The apology is among a number of national initiatives to
reduce racial disparities in medicine and to recruit more African American to
become doctors and to join the Medical Association. According to 2006 data on
AMA’s Web site, less than 2 percent of its members were black and fewer than 3
percent of the nation’s 1 million medical students and physicians were black,
although blacks represent roughly 13 percent of the US population.
Also, the apology is the result of an analysis made by a
panel of experts on the history of the racial divide in medicine. The report is
due to be published in the July 16 issue of the Journal of the American Medical
Association.
The report’s lead author, Robert B. Baker, professor of
philosophy at Union College in Schenectady, N.Y., and director of the Union
Graduate College-Mount Sinai School of Medicine Bioethics Program, said the
apology is important because “a heritage of discrimination is evident in the under-representation
of African Americans in medicine generally and in the AMA in particular,” the
Washington Post reports.
This is not the AMA’s first apology for its discriminatory
history. Three year ago, Dr.
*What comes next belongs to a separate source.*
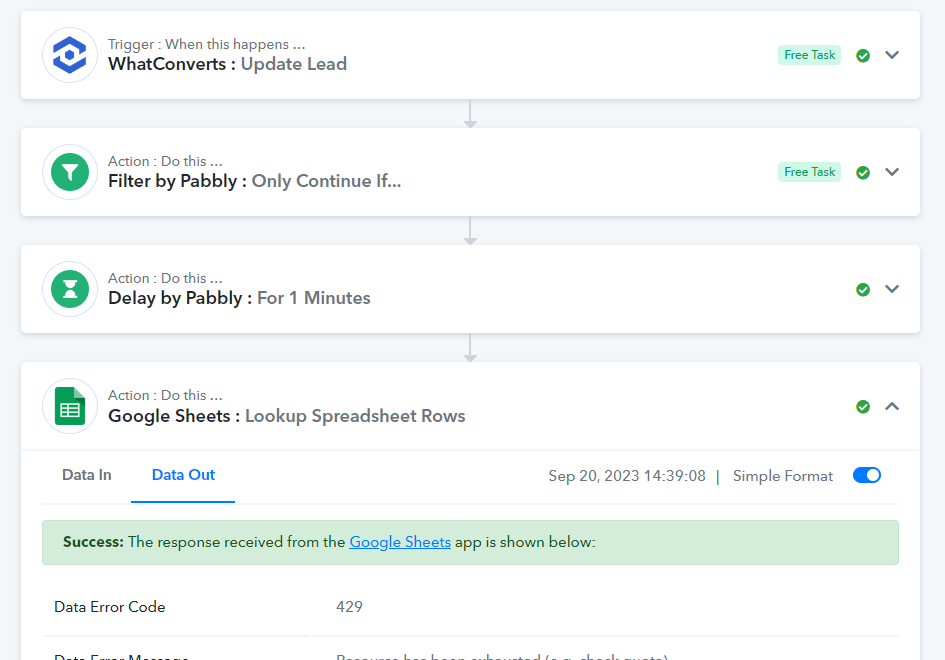Open the Google Sheets link in success message
The height and width of the screenshot is (660, 945).
(x=400, y=542)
John Nelson, then AMA’s president, offered a
similar apology during a meeting on improving health care and eliminating
disparities, sponsored by the government’s Agency for Healthcare Research and
Quality.
The previous year, the AMA joined the National Medical Association, a black
doctor’s group and other minority doctors' groups in forming the Commission to
End Health Care Disparities.
“By confronting the past we can embrace the future. The AMA is committed to
improving its relationship with minority physicians and to increasing the ranks
of minority physicians so that the workforce accurately represents the diversity
of America's
patients,” Ronald M. Davis, the immediate past president of the AMA, said in a
statement posted Thursday on the AMA Web site.